Я поудобнее перехватила обструганное для лопаты древко.
Серый взял второе и удало крутанул в руке. Хвастун. Вот выглянет сейчас мама, да и надерёт уши обоим, чтобы огород не притаптывали.
Я с воплем бросилась на противника, страшно размахивая палкой, словно она изображала не меч, а дубину (коей, впрочем, и служила во время деревенских потасовок). Серый стоял на месте, не шелохнулся. Не ожидал, небось, такой прыти. Я уже представляла, как гулко стукает его сероволосая голова, но в последний миг испугалась, ну как попаду? Замешкалась и пробежала мимо врага-друга. Да Серого на том месте уже и след простыл. Стоял себе поодаль, воробьёв рассматривал — погулять вышел, а палку случайно подобрал.
Да что же это? Неужто я такая слабая и беззащитная? Неужто всякий раз подмогу придётся звать, а сама так и останусь девкой плаксивой?! Больше я не бежала. Осторожно кралась, забирая в сторону и палку держала, как Серый, в опущенной руке. Хотела подойти поближе, да и подломить ему ноги, но мальчишка предугадал приём и стукнул палкой поверх моей, вжал в снег. И лицо его было доброе и радостное, ни следа животной ярости, так меня испугавшей Мариной ночью. Я зарычала от досады. Выдернула оружие, конечно, упав при этом навзничь — Серый отпустил на миг раньше. Кинула в лицо наглецу снежную крошку, неуклюже отползла подальше и снова подобралась…
Я вспахивала носом сугробы, подсечённая нежданным ударом, переставала чувствовать ноги, роняла разом потяжелевшее оружие, раз за разом снова атакуя. Несколько раз мальчишка поддавался. От этого было ещё обиднее, я кричала на него и требовала честной драки. Швырялась снегом, пинала ногами, кусалась и молотила кулаками. В итоге не выдержала, да так и разревелась у Серого на плече.
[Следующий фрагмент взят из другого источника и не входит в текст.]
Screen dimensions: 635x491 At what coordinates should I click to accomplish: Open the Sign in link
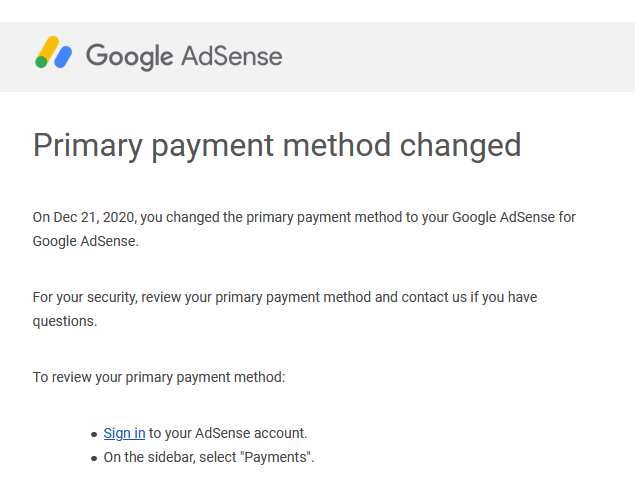pos(124,433)
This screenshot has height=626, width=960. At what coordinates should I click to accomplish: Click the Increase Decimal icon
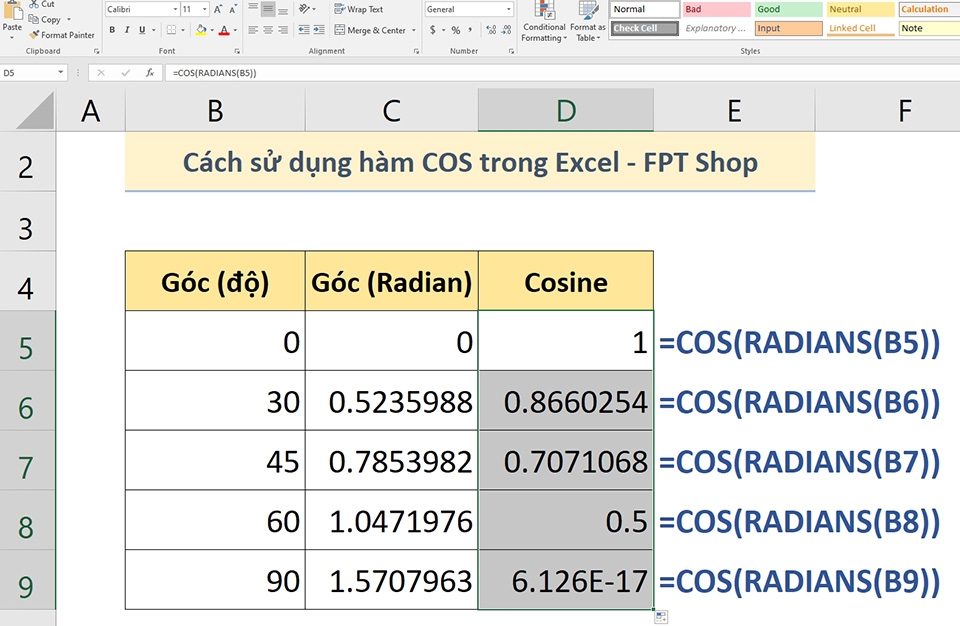pyautogui.click(x=490, y=29)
— Фроська? — мальчишка разом отшвырнул палку. — Фрось? Да чего ты? Ну хочешь я просто стану, а ты меня бить будешь.
Я всхлипнула и покачала головой. Хорошо бы разрешение и завтра работало, когда я успокоюсь.
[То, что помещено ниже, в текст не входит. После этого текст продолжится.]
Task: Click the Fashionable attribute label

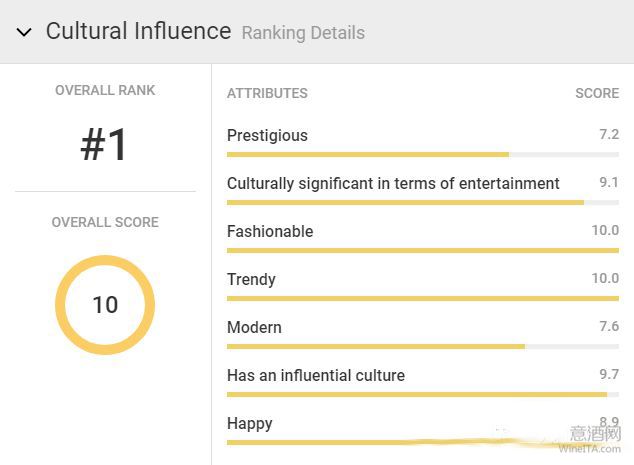Action: (270, 232)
— Фроська, ты же так не из-за моей глупой драки ревёшь?
Я снова помотала головой. Друг гладил меня по спине, обнимал вздрагивающие плечи, не пытаясь ни успокоить, ни уйти.
— Расскажешь?
Я шмыгнула носом и кивнула.
Не знаю, много ли он понял в бессвязном лепете. Я и сама не была уверена в том, что видела, а уж произнося вслух, обрисовывая красками, оживляя страшную картину в лесу, и вовсе делала её далёкой сказкой. Что подумает Серый? Привиделось глупой девке что? Приняла дерево в метель за диво дивное?
— Больше туда одна не ходи, ладно? — только и попросил он.
— А ты говорила, неделю дуться будет! — торжествующе заключил Мирослав Фёдорович. — Гони медьку!
Настасья Гавриловна недовольно поморщилась:
— Не знает девка своего счастья. Пообижалась седмицу, ей бы мальчишка пряников натаскал. И мне, небось, что перепало б.
Но медьку отдала.
Любава хмыкнула и пригладила пышную косу. Уж она-то видела, с какими глазами Серый кинулся защищать честь её сестры. За такие глаза не грех всё на свете простить.
Будучи сыном самого головы, Гринька становился видным женихом. Покамест ничего дельного он не совершил, торговлю в деревне не наладил, как отец в своё время — будущий голова первым смекнул, что с огородов, взращённых на глинистой почве, много жирку не нагуляешь. Догадался завязать знакомство с проезжими купцами, благо их всегда вдоволь было. Разузнал, почём в городе берут за ночлег, за ужин, какую утварь из Морусии целой не довезёшь, а по дороге на ярмарку можно прикупить в местных деревнях, чем промышляют соседи. Дивислав был на руку лёгок, а на язык остёр. Вот и не стало в Выселках голодных лет с тех пор, как его головой выбрали. Единственный и любимый его сынок пока такого ума не нажил. Гринькина мать померла первыми родами, так и не народив ему братьев, а статный когда-то Дивислав совсем зачах, не оправился после смерти жены. Вот и вышло, что любовь, которой с лихвой хватило бы на большую семью, досталась единственному сыну. Гриньке разрешалось всё: гонять перепуганных кур, пугать палкой дворового пса, бродить до позднего вечера, не сказавшись. При том сам парень считал, что отец ему спуску не даёт и за малейшую провинность всенепременно отхлещет ремнём. Надо сказать, ремень тот Гринькин зад видел разве что в собственных портках на праздник.